YOUR GOAL: Using the data beneath this instruction, retype only the lines from the one that contains "Task: Click the Schema.org property label" down to the one that contains "Switch post layout with the card view toggle", both included, exactly as they appear.

GIVEN RECORDS:
########################################

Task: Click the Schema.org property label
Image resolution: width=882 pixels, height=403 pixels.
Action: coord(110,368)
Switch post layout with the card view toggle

########################################

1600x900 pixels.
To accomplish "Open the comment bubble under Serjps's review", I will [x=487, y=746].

########################################

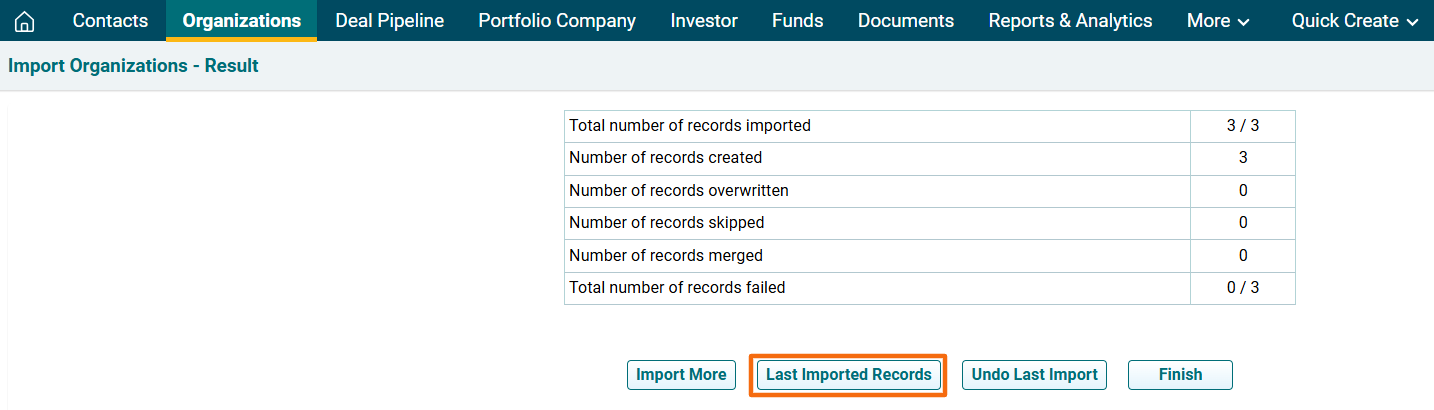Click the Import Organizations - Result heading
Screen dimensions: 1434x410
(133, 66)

########################################

SOLUTION FOR THIS TASK:
Task: Click the Schema.org property label
Image resolution: width=882 pixels, height=403 pixels.
Action: coord(110,368)
Switch post layout with the card view toggle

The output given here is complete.